Dokument -
Viele würden auch die Verlaufsform nutzen und beispielsweise von „Lehrenden“ und „Lernenden“ sprechen. Das sei „allumfassend“, nennt Kiefer den Vorteil des Gerundiums. „Da sind alle irgendwie mit im Boot.“ Dabei erwähnt er auch Bedürfnisse der LGBTQ-Gemeinschaft (Lesben, Schwulen, Transgendern und queeren Personen) und nicht-binären Menschen, die sich weder als Frau noch Mann empfinden.
Gendersprache sei zu seiner Anfangszeit im Gymnasium noch kein Thema in dem Maß wie heute gewesen, resümiert Kiefer. Vor allem die jüngere Generation diskutiere mittlerweile darüber. Der Landesschülerbeirat beispielsweise fordere, dass Schüler für Gendersprache nicht nachteilig bewertet werden dürften.
„Sprachwandel gehört zu jeder lebendigen Sprache“
„Sprachwandel gehört zu jeder lebendigen Sprache. Ich bin selbst gespannt, wie sie sich verändert“, so Kiefer. So führe das Gendern teilweise zu neuen Wortschöpfungen.

Bereitgestellte Daten -

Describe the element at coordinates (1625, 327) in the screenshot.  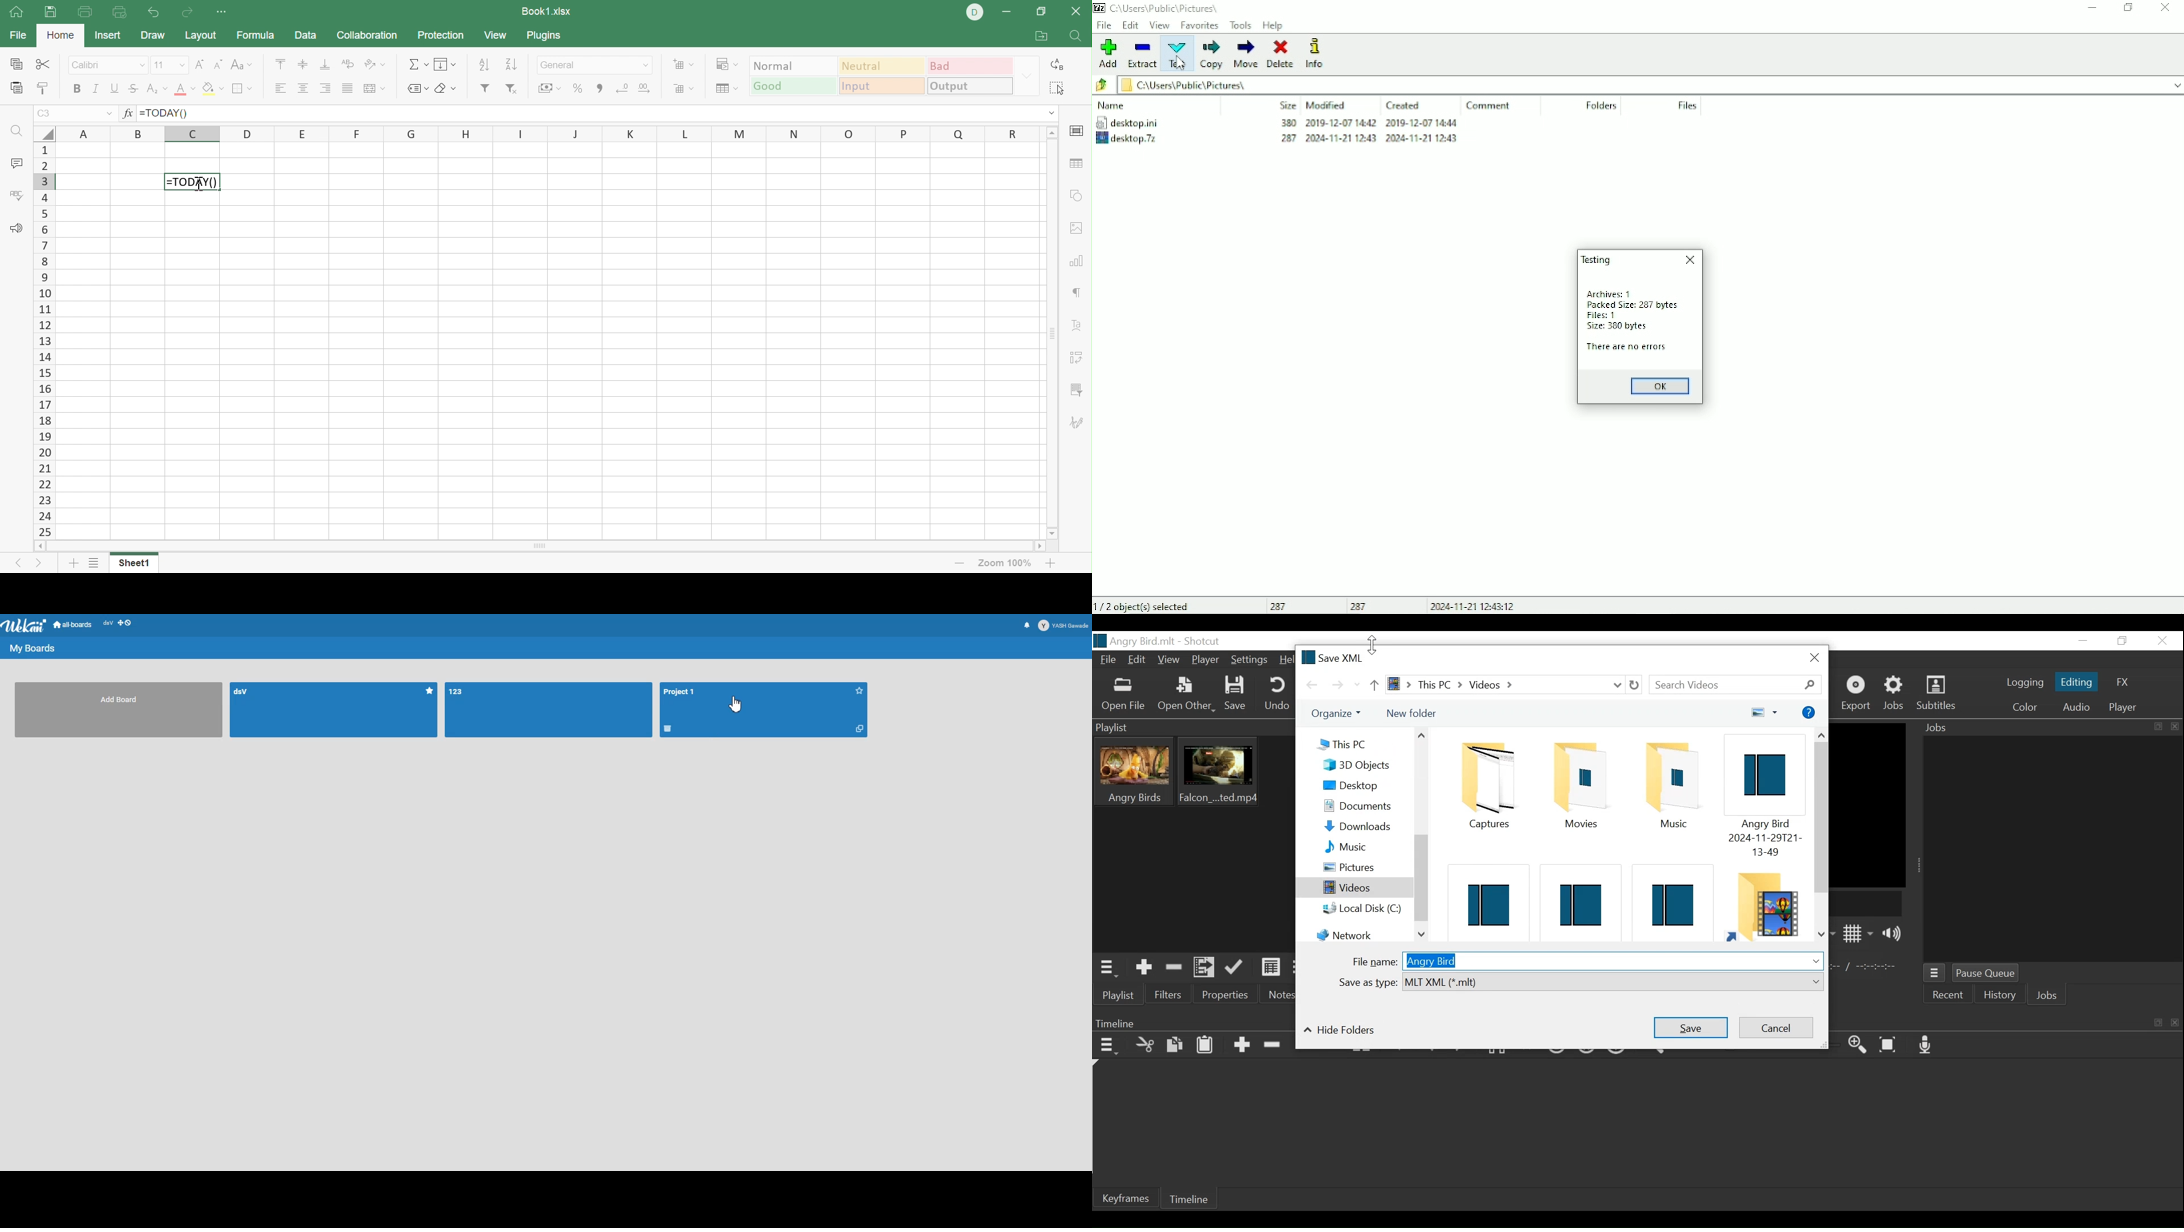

Aufgabenstellung -
Beantworten Sie bitte diese drei Fragen zum Text über Gendersprache:
1. Welche zwei Wörter nennt der Text als Beispiele für die Verlaufsform?
2. Was fordert der Landesschülerbeirat?
3. Wozu führt das Gendern laut Kiefer teilweise?
Stützen Sie sich ausschließlich auf den Text über Gendersprache.

Lösung -
1. „Lehrenden“ und „Lernenden“
2. Dass Schüler für Gendersprache nicht nachteilig bewertet werden dürfen
3. Zu neuen Wortschöpfungen